Still to this day, the late 1980’s song First Time, sung by Robin Beck and featured in the Coca Cola advertisement, rings in my head. The instant I hear the song, I empathise with the emotion of firsts. First time, first love, oh what feeling is this. Electricity flows like the very first kiss, the song goes on to say.

The song reminds me how firsts tend to etch positive, indelible memories we eagerly recall in admiration. I know firsts are typically special because they often transform and bridge the gap from where we are into the unknown. It is for this reason they are remembered as defining moments shaping how we act and who we are.
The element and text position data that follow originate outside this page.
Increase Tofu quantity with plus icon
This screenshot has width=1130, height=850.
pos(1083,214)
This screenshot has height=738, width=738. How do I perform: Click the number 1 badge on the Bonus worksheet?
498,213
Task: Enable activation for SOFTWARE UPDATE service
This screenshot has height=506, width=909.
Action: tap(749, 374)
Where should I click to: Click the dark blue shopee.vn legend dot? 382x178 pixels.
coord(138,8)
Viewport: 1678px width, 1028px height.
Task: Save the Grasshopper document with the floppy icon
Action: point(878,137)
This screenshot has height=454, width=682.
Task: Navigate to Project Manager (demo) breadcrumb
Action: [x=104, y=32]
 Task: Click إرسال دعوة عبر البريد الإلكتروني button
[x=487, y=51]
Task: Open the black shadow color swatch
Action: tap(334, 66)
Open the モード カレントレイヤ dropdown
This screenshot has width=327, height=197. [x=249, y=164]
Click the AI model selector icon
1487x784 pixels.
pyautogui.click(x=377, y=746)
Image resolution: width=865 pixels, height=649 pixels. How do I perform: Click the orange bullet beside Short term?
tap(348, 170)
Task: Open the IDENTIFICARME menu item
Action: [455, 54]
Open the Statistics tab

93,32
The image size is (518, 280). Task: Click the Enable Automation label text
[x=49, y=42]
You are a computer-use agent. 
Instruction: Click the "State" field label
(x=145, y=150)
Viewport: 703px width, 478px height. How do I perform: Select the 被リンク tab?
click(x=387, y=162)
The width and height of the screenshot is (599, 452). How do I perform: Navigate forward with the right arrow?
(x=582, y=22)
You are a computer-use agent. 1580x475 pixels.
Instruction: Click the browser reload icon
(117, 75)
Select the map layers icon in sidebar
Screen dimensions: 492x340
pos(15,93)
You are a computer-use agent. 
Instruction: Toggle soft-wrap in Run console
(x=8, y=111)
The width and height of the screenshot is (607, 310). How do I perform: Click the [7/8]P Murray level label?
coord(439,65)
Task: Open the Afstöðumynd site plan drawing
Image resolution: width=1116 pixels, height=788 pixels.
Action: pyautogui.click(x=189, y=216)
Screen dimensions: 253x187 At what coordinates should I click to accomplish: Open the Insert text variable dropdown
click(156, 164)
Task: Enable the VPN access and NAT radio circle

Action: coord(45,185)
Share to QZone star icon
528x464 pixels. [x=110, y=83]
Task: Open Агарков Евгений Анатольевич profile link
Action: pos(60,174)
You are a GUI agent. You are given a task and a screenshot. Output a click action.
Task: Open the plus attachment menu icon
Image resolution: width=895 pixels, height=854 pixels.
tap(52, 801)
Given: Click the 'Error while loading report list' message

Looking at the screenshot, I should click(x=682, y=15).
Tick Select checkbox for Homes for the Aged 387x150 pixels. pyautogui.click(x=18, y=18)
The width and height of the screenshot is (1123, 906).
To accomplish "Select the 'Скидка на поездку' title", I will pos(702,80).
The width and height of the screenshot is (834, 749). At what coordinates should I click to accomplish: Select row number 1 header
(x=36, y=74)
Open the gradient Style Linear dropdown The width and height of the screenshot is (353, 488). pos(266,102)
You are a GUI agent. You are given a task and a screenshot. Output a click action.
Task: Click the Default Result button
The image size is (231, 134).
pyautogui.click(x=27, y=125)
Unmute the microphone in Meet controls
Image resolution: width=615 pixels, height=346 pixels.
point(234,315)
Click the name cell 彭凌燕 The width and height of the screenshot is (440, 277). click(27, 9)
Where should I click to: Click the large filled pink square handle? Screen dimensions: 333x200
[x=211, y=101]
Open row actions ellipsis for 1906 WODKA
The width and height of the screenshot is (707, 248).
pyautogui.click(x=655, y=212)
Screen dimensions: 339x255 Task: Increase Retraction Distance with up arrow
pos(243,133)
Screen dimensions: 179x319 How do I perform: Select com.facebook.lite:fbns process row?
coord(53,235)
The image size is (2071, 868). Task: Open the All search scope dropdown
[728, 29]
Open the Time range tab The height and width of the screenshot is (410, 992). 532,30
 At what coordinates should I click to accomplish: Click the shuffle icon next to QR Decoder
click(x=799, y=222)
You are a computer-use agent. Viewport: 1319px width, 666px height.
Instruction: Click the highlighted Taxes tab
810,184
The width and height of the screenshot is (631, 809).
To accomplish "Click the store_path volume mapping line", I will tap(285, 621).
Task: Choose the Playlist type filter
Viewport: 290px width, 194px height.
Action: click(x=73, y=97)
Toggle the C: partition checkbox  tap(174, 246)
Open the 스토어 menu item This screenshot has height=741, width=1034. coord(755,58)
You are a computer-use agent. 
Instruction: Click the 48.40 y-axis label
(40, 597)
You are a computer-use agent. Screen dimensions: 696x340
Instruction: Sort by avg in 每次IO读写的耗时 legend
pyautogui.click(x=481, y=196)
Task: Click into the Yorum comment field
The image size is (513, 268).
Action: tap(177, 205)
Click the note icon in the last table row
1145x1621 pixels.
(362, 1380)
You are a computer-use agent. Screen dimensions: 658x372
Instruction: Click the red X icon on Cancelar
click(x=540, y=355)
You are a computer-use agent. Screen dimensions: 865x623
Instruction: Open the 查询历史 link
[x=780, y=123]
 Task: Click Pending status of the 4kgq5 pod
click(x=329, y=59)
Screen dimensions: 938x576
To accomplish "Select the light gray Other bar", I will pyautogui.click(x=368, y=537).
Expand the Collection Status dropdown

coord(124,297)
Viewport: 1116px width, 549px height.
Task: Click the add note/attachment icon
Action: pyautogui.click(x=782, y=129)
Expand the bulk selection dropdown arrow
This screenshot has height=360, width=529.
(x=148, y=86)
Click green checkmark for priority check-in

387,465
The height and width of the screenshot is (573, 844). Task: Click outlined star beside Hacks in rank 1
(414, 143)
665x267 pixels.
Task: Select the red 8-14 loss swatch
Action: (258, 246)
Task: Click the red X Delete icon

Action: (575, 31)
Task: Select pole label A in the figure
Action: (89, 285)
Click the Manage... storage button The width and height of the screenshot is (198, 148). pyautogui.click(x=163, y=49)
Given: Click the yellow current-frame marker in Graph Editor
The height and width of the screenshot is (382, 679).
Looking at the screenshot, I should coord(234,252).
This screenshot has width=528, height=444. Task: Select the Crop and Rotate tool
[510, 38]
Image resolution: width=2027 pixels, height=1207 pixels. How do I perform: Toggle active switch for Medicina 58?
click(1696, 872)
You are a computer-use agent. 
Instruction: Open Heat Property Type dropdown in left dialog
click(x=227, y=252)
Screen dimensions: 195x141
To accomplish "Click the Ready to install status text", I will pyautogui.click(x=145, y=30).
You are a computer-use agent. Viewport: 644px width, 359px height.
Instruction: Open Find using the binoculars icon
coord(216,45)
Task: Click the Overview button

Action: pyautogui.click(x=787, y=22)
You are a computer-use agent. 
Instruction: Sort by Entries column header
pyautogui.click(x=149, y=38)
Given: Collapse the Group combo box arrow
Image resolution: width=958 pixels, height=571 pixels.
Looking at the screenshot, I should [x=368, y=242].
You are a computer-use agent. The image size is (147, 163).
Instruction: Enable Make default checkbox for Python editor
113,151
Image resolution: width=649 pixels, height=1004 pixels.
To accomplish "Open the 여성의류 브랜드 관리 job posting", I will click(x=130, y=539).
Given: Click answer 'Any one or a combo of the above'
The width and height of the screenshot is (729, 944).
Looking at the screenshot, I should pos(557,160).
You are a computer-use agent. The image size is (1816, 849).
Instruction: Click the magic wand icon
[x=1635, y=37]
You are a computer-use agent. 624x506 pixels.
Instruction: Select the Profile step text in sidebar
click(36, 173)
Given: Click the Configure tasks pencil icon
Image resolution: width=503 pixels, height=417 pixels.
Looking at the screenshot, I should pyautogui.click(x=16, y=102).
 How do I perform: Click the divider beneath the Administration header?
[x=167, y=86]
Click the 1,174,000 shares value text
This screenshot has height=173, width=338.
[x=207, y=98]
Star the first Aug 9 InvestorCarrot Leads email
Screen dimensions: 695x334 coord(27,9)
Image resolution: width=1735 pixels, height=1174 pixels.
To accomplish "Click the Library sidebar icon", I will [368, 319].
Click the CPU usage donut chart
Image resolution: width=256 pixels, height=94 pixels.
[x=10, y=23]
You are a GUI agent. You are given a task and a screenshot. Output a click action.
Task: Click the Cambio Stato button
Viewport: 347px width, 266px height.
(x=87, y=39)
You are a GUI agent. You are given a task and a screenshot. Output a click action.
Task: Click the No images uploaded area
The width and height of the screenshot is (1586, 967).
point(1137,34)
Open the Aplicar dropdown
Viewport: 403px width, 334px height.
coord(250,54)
But then, not all transformative firsts are equal. There are some, no matter how much we try to find the good and the positive, where we simply can’t because the associated memories are nestled in a nest of trauma with thorny sharp lessons. Nevertheless, these firsts bring with them a naked and acute realisation that a part of our lives and bodies are defined in not so much what we do but by the contrast of who we are.

I imagine if you ask any Person of Colour (POC) living in America, across Europe, or many parts of the world, they may share with reluctance recollections of their first and sadly inevitable racial encounter.

I guarantee whatever they say or do, the hurt and feelings are stitched into their very existence and remain a constant reminder that as much as we hear and see, the world today is better in many ways than it was yesterday. The changes didn’t come soon enough for the pain they endured.

I’ve learned that people will forget what you said, people will forget what you did, but people will never forget how you made them feel.
—Maya Angelou

Racial Inequality Is on a Cycle of Rinse, Wash, Repeat

For many People of Colour, their skin colour’s significance is thrust upon them in an all-too-familiar, traumatising unwanted first. For me, my earliest racial encounter is rooted in school and came at a moment when my primary concern, like any other small child, was about fitting in and having fun. At the time, I was fortunate to be guided and supported by family. But here is the thing—no matter the support and family preparation, when this day comes, this first always cuts deep, leaving an everlasting echo that you grow up to hear in between the walls of communities, organisations, corporations, and government institutions.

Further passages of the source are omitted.